Por Matías Leandro Rodríguez – Abogado, Comunicador

No podemos mirar a Palestina como si fuera un conflicto cualquiera. Allí, la infancia sufre un holocausto silencioso, un ataque sistemático contra su derecho más elemental: el derecho a la vida. Cada niño palestino que corre entre escombros, que ve su escuela convertida en ruina, que es detenido, herido o privado de acceso a agua, salud y educación, es una víctima de una violencia planificada y consentida, que recuerda la brutalidad del Holocausto histórico: un intento de borrar de la tierra a generaciones inocentes, pero ahora con métodos modernos y justificaciones políticas.

Al igual que durante el Holocausto europeo, donde los niños fueron asesinados por pertenecer a un grupo considerado “indeseable”, los niños palestinos sufren persecución por nacer en un territorio donde su identidad los convierte en blanco de la política y de la guerra. Las escuelas destruidas, los hospitales inaccesibles, el hambre y la represión constituyen una negación deliberada de la infancia misma. Cada día, la vulneración de sus derechos fundamentales se convierte en evidencia de un proyecto de exclusión y exterminio.

No se trata de daños colaterales ni de hechos aislados: la historia de la infancia palestina es una crónica de violaciones sistemáticas de derechos humanos. La Convención sobre los Derechos del Niño establece de manera inequívoca que la vida, la salud, la educación y la protección frente a la violencia son derechos irrenunciables. Ignorar estas obligaciones es un acto de repugnancia ética y jurídica; mirar hacia otro lado frente a la muerte de los niños es complicidad silenciosa ante el crimen.

El sionismo político, al instrumentalizar la memoria del Holocausto judío para justificar su política en Palestina, repite de manera grotesca la lógica de exterminio que alguna vez aterrorizó a Europa: recordar a los inocentes asesinados mientras se permite la muerte de otros inocentes es un doble crimen moral. La diferencia, lamentablemente, radica en la impunidad de quienes ejecutan y justifican estas prácticas.

La infancia palestina no tiene derecho a esperar: necesita protección inmediata. Cada niño que muere, cada infancia mutilada por bombas o bloqueos, es una acusación directa contra el mundo que calla. La obligación de defenderlos es absoluta: no hay argumento histórico, religioso o político que pueda justificar la vulneración sistemática de sus derechos.

Esto no es política ni estrategia: es un crimen de lesa humanidad contra la infancia palestina. Cada hogar destruido, cada escuela bombardeada, cada niño que muere por hambre, sed, enfermedad o violencia, constituye una violación flagrante, sistemática y planificada de los derechos más básicos de la infancia, reconocidos por la Convención y el derecho internacional.

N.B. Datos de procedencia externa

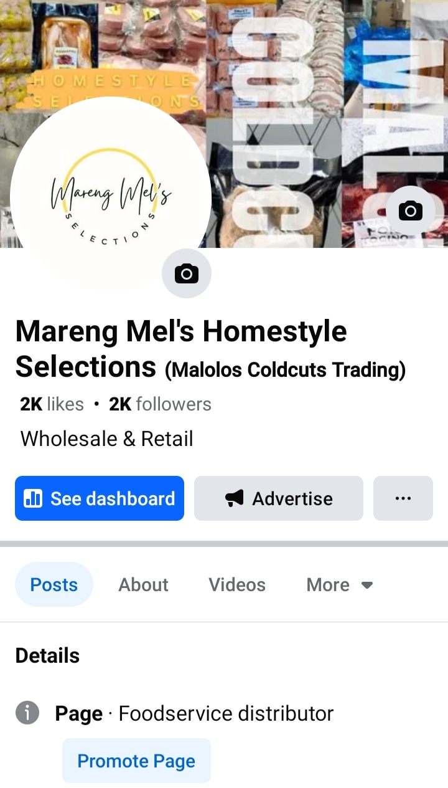Tap the info icon beside Page
Image resolution: width=448 pixels, height=788 pixels.
point(27,713)
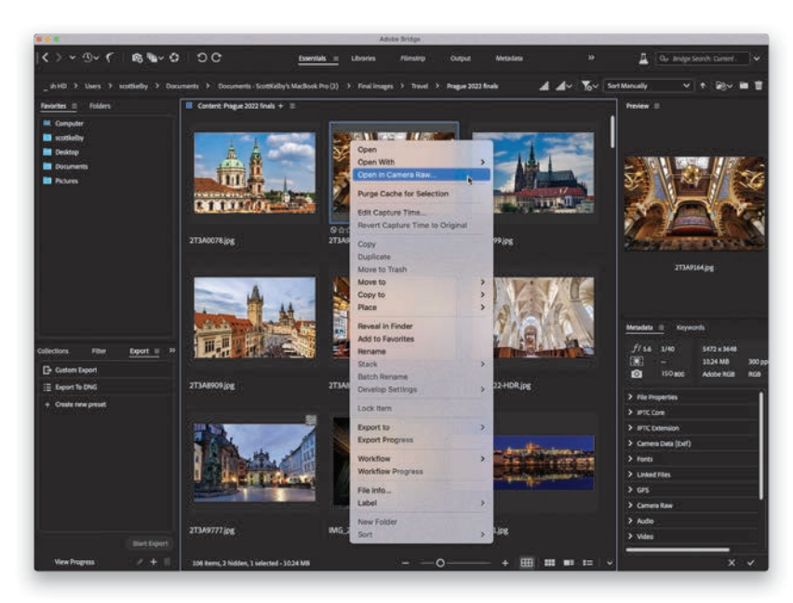Image resolution: width=793 pixels, height=603 pixels.
Task: Open the Sort Manually dropdown
Action: pyautogui.click(x=649, y=86)
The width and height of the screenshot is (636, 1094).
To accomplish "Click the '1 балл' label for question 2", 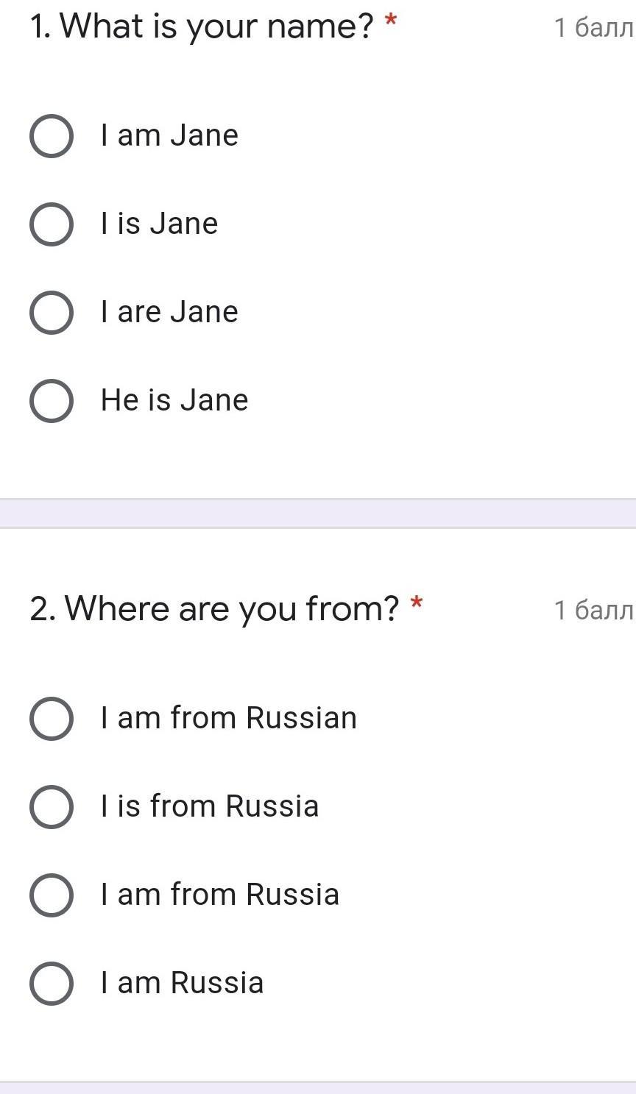I will click(593, 610).
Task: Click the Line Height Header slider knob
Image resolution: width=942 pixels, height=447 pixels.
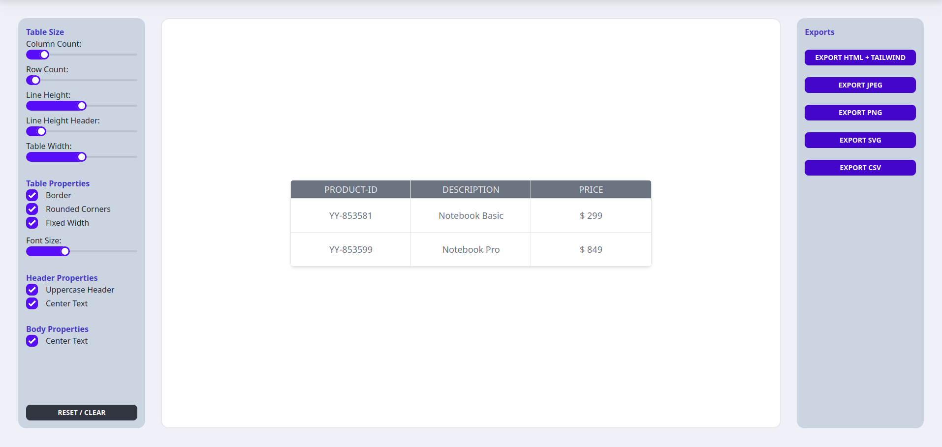Action: coord(41,131)
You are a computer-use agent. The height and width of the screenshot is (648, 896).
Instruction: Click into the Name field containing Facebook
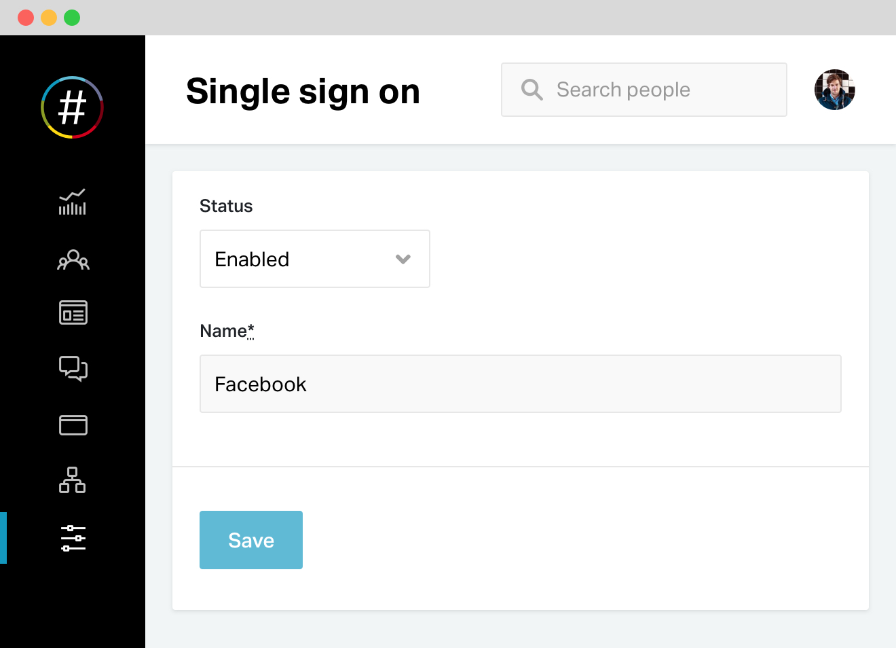521,384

No hay excusa posible, ni justificación ética, ni argumento político que pueda legitimar semejante barbarie. Esta violencia no es incidental: es estructural, deliberada y repugnante. Quien la perpetúa, directa o indirectamente, es responsable ante la ley, ante la historia y ante la conciencia humana.

Proteger a los niños palestinos no es opcional: es un deber absoluto e ineludible. Cada infancia destruida es una acusación pública contra la humanidad; si no actuamos, habremos traicionado la ley, la ética y el sentido más elemental de justicia.

Lo que ocurre en Palestina no es una guerra: es un genocidio. No hay neutralidad, no hay excusa, no hay relato que lo justifique. Es el exterminio de un pueblo ante los ojos del mundo.

Y si el mundo calla, quedará escrito para siempre: no fue solo Palestina la que fue aniquilada, fue la humanidad la que murió junto a ella.